The Liberal, NDP, Bloc Québécois, and Green parties all emphasize the importance of disease prevention measures for ensuring the long-term sustainability of the health care system, including acknowledging the value of ensuring timely access to publicly-funded preventative nutrition counselling services when necessary.

The NDP, Bloc Québécois, and Green parties agree to explore reforming rules governing GST to remove tax incentives to purchase nutrient-poor foods and disincentives to consume healthful foods.

The NDP and Green parties favour prohibiting advertising directed at children (similar to the ban already in place in Québec). The Bloc Québécois states that this is a matter of provincial jurisdiction.

The NDP, Bloc Québécois, and Green parties support improvements to food labelling laws that would mandate disclosure of the percentage-by-weight of ingredients in processed food labels and require key nutrition information on menus at large chain restaurants, as well as taking extraordinary measures to eliminate partially hydrogenated vegetable oil in the Canadian diet. (PHVO is a food ingredient that contain dangerous trans fats that increase the risk of heart disease and may be responsible for up to 2,000 deaths annually in Canada.)

"The three smaller parties were clearly more responsive to specific, innovative policy proposals to reduce the human and economic toll of diet- and inactivity-related disease. But, the Liberal Party's stated commitment to this issue simply must translate into concrete policy reforms and far-sighted spending decisions in the coming Parliament to help improve the health of Canadians and ensure the long term sustainability of the public health care system," said Jeffery. "Canadians likely won't know where the Conservatives stand on these issues until after the election," he added.
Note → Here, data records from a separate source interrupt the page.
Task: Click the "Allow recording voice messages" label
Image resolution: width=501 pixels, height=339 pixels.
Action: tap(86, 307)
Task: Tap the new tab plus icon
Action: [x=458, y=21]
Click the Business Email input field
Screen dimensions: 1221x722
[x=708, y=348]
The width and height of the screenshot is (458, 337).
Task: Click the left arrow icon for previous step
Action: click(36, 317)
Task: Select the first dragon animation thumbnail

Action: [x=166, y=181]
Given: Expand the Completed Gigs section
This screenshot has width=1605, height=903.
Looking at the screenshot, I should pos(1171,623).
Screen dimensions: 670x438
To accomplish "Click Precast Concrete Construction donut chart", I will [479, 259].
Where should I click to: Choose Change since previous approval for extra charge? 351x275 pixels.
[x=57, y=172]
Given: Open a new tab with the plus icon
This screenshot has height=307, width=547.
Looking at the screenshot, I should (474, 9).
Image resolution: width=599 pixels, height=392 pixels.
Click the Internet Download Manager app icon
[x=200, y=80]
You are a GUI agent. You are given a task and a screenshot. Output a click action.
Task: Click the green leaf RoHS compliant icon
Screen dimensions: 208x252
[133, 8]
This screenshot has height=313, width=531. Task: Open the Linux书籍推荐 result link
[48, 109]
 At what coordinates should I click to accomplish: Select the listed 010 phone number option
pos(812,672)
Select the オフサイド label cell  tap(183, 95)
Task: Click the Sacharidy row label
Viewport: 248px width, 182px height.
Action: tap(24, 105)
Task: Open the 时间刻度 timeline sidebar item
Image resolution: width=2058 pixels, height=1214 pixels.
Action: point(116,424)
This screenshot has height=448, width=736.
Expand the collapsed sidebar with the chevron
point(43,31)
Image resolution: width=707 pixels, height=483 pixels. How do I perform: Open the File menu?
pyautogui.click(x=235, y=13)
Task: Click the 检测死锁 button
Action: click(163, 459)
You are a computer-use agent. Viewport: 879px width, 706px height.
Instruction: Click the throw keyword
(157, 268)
For more information, call: Bill Jeffery, National Coordinator of CSPI at 613-244-7337.

Background: Every year, diseases that could be prevented through public policies and programs supporting proper diet and physical activity cause 21,000 to 47,000 premature deaths, cost the Canadian economy approximately $6 billion to $10 billion in health care costs and lost productivity, and exacerbate delays in receiving diagnostic and treatment services.

CSPI provided questions to all five parties in both official languages. The complete text of all responses received to date, in the official language(s) provided by parties, is available on CSPI's web-site: (http://www.cspinet.org/canada/).

The Centre for Science in the Public Interest (CSPI) is a non-partisan, independent consumer health advocacy organization with offices in Ottawa and Washington, D.C. CSPI's Canadian advocacy efforts are supported by over 100,000 subscribers to the Canadian edition of its Nutrition Action Healthletter. CSPI does not accept industry or government funding.